David C
asked on
Find and list column names that are NULL or blank
Hi Experts, I am looking for ideas on a query that will allow me to find the names of columns that are blank or NULL and the id is any given number.
If i underdtand correctly, you want to know the columns name from a particular table where the column has NULL/Blank in all the rows. Am I right?
ASKER
No, in any row. For example if I have a student and their record does not have a phone number and email but has an address I want the query to return Phone Number and Email.
Try this.
CREATE TABLE STUDENT(SID INT, SNAME VARCHAR(30),EMAIL VARCHAR(50) NULL, PHONE VARCHAR(10) NULL)

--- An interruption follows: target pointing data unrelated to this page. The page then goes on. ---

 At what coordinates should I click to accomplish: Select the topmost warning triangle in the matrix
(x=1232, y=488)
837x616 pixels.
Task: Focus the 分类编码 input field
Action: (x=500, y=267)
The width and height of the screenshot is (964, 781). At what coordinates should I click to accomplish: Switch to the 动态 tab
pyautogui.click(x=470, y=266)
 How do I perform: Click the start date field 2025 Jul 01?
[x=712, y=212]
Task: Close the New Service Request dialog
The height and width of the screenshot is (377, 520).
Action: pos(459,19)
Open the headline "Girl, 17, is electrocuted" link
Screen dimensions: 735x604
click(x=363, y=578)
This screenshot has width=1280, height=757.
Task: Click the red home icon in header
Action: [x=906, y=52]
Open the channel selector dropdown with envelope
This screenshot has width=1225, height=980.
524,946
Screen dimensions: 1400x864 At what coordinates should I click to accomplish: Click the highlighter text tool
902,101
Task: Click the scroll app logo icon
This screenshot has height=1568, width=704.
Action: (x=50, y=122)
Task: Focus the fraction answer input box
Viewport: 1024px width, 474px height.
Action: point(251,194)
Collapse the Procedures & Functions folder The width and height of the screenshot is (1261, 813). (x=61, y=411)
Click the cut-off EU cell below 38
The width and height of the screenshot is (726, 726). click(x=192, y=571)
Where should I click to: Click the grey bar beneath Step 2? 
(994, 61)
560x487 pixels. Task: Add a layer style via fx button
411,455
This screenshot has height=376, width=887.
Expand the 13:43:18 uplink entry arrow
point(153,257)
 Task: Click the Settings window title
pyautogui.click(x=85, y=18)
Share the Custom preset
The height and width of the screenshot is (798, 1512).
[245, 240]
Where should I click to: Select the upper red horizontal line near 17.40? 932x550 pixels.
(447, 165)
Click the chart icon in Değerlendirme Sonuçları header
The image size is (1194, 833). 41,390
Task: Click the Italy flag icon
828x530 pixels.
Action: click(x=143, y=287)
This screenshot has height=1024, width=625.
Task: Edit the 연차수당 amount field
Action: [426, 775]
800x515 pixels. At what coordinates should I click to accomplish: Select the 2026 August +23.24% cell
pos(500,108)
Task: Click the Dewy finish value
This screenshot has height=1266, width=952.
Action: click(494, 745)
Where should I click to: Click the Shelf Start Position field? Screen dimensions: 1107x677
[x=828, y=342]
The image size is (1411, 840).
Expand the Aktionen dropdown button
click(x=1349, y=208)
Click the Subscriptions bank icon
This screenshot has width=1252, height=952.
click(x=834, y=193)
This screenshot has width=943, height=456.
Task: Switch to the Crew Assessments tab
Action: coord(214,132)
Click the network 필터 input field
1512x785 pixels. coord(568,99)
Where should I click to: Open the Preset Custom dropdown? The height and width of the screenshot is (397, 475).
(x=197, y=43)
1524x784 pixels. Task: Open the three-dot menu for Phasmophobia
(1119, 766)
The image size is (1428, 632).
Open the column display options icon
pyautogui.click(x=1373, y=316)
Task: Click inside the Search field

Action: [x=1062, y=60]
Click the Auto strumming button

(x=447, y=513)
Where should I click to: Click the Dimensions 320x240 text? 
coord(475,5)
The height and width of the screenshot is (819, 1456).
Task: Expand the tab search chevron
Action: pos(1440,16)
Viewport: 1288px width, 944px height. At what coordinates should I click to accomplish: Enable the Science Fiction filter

INSERT INTO STUDENT SELECT 1,'PETER','peter@gmail.com','9167454542'
INSERT INTO STUDENT SELECT 2,'GEORGE','geo@gmail.com',NULL
INSERT INTO STUDENT SELECT 3,'LEO',NULL,'9167454542'
INSERT INTO STUDENT SELECT 4,'HARRY',NULL,''
SELECT 'StudentName' FROM STUDENT WHERE SID = 4 AND ISNULL(RTRIM(SNAME),'') = '' UNION ALL
SELECT 'Email' FROM STUDENT WHERE SID = 4 AND ISNULL(RTRIM(EMAIL),'') = '' UNION ALL
SELECT 'Phone' FROM STUDENT WHERE SID = 4 AND ISNULL(RTRIM(PHONE),'') = ''
ASKER
Thanks, this works great however the columns will not be hardcoded since I have quite a few. I need a query that does it dynamically. I had got this far
but the issue is I cannot declare a variable for SID and I cannot check if the column is <> '' because the apostrophes are breaking the synax.
The idea query is
but I cannot seem to get it working
declare @col varchar(255), @cmd varchar(max)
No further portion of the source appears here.